PAR sessions do not always go smoothly or to plan, and that is okay. Remember, the key element of the storytelling workshop is to develop a mutual learning activity with research interlocutors. Below are some important considerations while facilitating a workshop:

• Establish guidelines and boundaries as a group at the outset of the session and debrief about the workshop throughout the research process;

• Facilitators should actively participate in the exercise to build trust, openness, and horizontality;

• Acknowledge things in the moment and name them right away (e.g. “this is uncomfortable,” or “I’m the gringa from Canada”);

• Participants should leave the session feeling good and connected rather than sad or worried. Close the activity on a positive note (e.g. a personal strength; hopes for the future);

• PAR activities can generate strong emotions or conflicts. Consider mental health implications (what is the impact of this exercise?) and make contextually and culturally appropriate resources available and accessible for the participants.

Activity Guide

In this storytelling workshop, participants are asked to create personal mandalas de la vida (mandalas of life). Using collage materials, participants visually represent different important moments of their own life stories, from childhood, adolescence, youth, to adulthood. Guiding questions are provided to help participants reflect on the feelings, people, and spaces associated with their memories. Ending on a positive note, participants are also asked to include their wishes or dreams for the future. The mandalas are displayed and each participant has the opportunity to share their mandala and story with the group.


• Facilitate connection and exchange in providing space for mutual learning of multiple stories and ways of knowing;

• Build storytelling tools to amplify interlocutors’ voices

Important considerations

• Provide an adequate honorarium as recognition of participants’ time and fully cover any other costs (travel, childcare, etc.);

• Offer on-site childcare, or activities for children (e.g. materials for art and play during the session);

• Provide snacks and drinks;

• This activity can generate strong emotions or conflicts. Consider mental health implications (what is the impact of this exercise?) and make contextually and culturally appropriate resources available and accessible for the participants


Approximately 2-3 hours depending on number of participants. The ideal range of participants is 10-12, with 2-3 facilitators.


• Markers (or other: crayons, coloring pencils, paint)

• Flip chart paper (or other large size paper)

• Collage materials (magazines, newspaper clippings)

• Scissors

• Name tags

• Glue

• Tape


1. Facilitators introduce the workshop in the context of the research project, as applicable. As a group set, the ground rules for the session (e.g. no judgments, listen, share, respect).
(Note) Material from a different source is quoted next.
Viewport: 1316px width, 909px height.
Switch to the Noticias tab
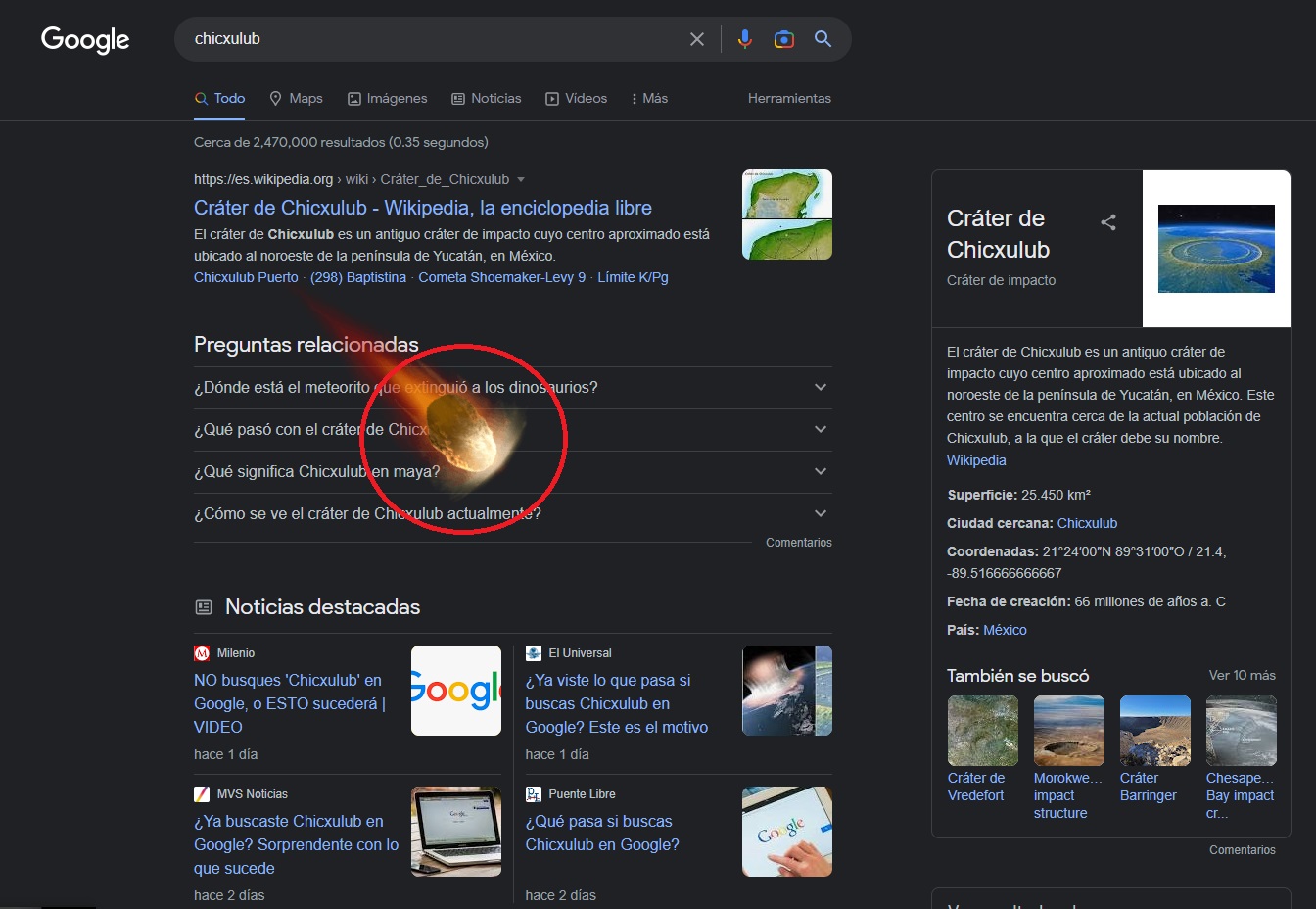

Following introductions, conduct a short and fun warm-up activity.

2. Each participant receives a piece of paper to create their own mandala using collage materials provided. The mandala spiral marks different periods of the participant’s life: childhood, adolescence, youth, and adulthood. Participants will create visual representations of the moments and memories that marked them in each period of their life. Marking the memory with an X to indicate a difficult time and a <3 (heart symbol) to indicate a joyful time. For each important moment of their life, participants are asked to reflect on the following questions (it is useful to have these questions in writing posted in the workshop space):

 Where were you?

 What were you doing?

 Who were you with?

 How did you feel?

The mandala spiral ends on the open-ended “future?” where the participant can indicate their hopes and dreams for the future. The facilitators circulate to assist participants throughout the mandala-making process.

3. Once the mandalas are complete, display them on the walls. Keeping in mind the questions above, each participant is invited to share as much or as little of their story as they choose with the group.

4. Invite participants to debrief and share their thoughts on the exercise. End the workshop on an uplifting note (e.g. another short and fun activity).